Breast reconstruction improves women’s sexual well-being

Washington: A new study has found that women who undergo breast reconstruction with tissue from their own abdomen after a mastectomy experience significant gains in psychological, social, and sexual well-being as soon as three weeks after surgery.

The study’s results provide new information to breast cancer survivors who are contemplating these types of breast reconstruction procedures.

The goal of breast reconstruction after a mastectomy is to restore the appearance of the breast and to improve women’s psychological health after cancer treatment.

Toni Zhong, MD, MHS, of the University Health Network Breast Restoration Program at the University of Toronto in collaboration with her colleagues at Memorial Sloan Kettering Cancer Centre in New York City surveyed 51 women undergoing free MS-TRAM or DIEP flap reconstruction between June 2009 and November 2010.

During these procedures, surgeons take tissue from the patient’s abdomen and use it to reconstruct the breast.

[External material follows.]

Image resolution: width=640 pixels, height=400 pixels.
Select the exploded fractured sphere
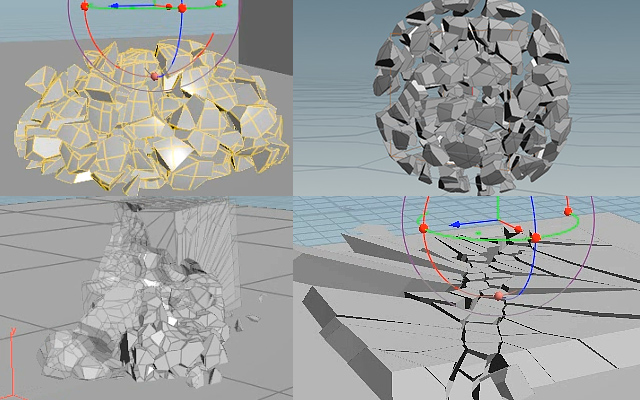(x=472, y=97)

Women who underwent the breast reconstruction procedures reported significant improvements in psychological, social, and sexual well-being just three weeks after surgery.

Unfortunately, however, they continued to experience decreased physical well-being at the abdominal location where tissue was removed at three months following surgery.

The results may be helpful to breast cancer survivors who are considering breast reconstruction.

“Our study can serve as an important source of evidence to guide the decision-making process for both surgeons and patients,” Dr. Zhong added.

The study results were published in Cancer, a peer-reviewed journal of the American Cancer Society.